We all love nothing more than a bar of chocolate – The International Cocoa Organization estimates that the average British citizen eats over 11kg of chocolate a year! Although harmless to us (apart from to our waistline) chocolate can make dogs very poorly indeed! This is due to a toxin called Theobromine, a chemical found in the plants used in chocolate manufacture. Humans are able to break down Theobromine quickly enough for it not to act as a poison. However, dogs metabolise the chemical much slower, meaning it can cause detrimental effects.
Different types of chocolate
The concentration of Theobromine varies between different types of chocolate. Dark chocolate contains much more theobromine than milk chocolate, with white chocolate containing a very low concentration indeed. However, all forms of chocolate can be harmful to dogs depending on the amount eaten. Cocoa powders and beans contain the highest concentration of theobromine, and are therefore the most toxic form of chocolate a dog can ingest. Cooking chocolates can also contain very high levels of theobromine – therefore, chocolate cakes and cookies can also cause dogs to become unwell.
Symptoms of Theobromine poisoning
The poison itself takes between 4 and 24 hours to cause signs which include:
- Muscle stiffness
- Heart arrhythmias and fitting.
The toxin stimulates the nervous system and makes muscles work much harder – this can have detrimental effects on both the heart and kidneys.
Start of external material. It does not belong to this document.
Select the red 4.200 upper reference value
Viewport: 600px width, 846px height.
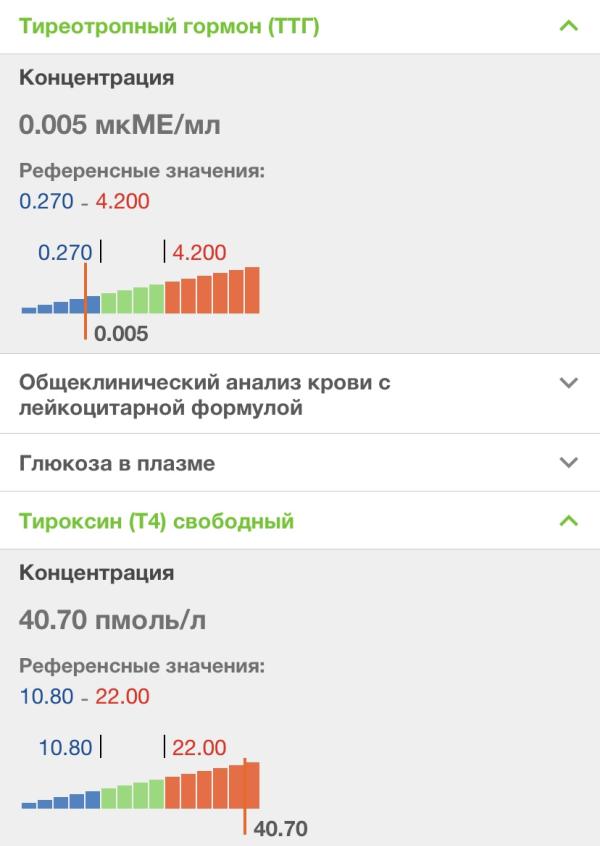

Unfortunately, if left untreated, some cases of chocolate poisoning can be fatal. However, if you suspect your pet has eaten any chocolate at all, we would advise you seek veterinary advice immediately. It’s sensible to keep any relevant wrappers, and try to work out the amount that you suspect or know your pet has eaten. Your vet will be able to calculate how much theobromine your dog has ingested, and may need to make them sick to stop further toxins being absorbed. The vet may also wish to perform some tests to see if the toxin is having initial effects on the body. Sometimes, your vet may wish to repeat these blood tests 24 hours after the ingestion, as it can take some time for the toxin to take effect.
If the theobromine has already been absorbed by the system, your vet may need to place your dog on a drip to try to help flush the toxin out of their system. If they’re showing any signs of chocolate poisoning, your vet will probably want to treat them with medications too. Not only is a case of chocolate poisoning extremely worrying for an owner, it can be very costly!
Remember, lots of other ingredients found in chocolates can be poisonous too, such as raisins, peanuts or coffee beans.
It’s therefore vital that dogs are never ever given chocolate as a treat. Dogs enjoy sweet tastes, and so can develop a taste for chocolate, just like we can!
Sadly, not all cases of chocolate poisoning arise by owners purposefully feeding their pet chocolate. We see a huge rise in incidents around Easter and Christmas. Although it’s very dangerous, chocolate tastes just as delicious to dogs as it does to us, and so some sneaky pets will chew open selection boxes, pinch Easter eggs or even scavenge chocolate on walks. Ingestion can therefore be purely accidental.
I once treated a Cavalier King Charles Spaniel who ate a whole box of dark chocolate covered peanuts on Christmas Eve. Unfortunately, this naughty little pup had eaten the packaging of the chocolates too, which included a plastic lid. This meant that we had to perform a surgery to remove the lid which was stuck in the stomach, as well as treat him for signs of theobromine toxicity. It’s only because his owner arrived home to see him take the last mouthful that he survived to tell the tale!
How to help prevent it
Many cases occur when owners are at work, and so storage in high cupboards where pets can’t reach is strongly recommended. Rubbish bins should be dog proof, as dogs will use their sense of smell to identify that lovely chocolate aroma and will do anything to get a taste! It’s also important to educate children that dogs should never be given chocolate, as we often find that cases arise when children treat dogs to titbits of chocolate.
Preventing our dogs from eating chocolate is one of the best things that we can do as pet owners. However should a case of ingestion arise, swift veterinary treatment will often result in a happy ending for our pets.
Even though they have to have a visit to the vets, they must be supervised closely afterwards. As just like us, they’ll have developed a taste and become lifelong chocoholics!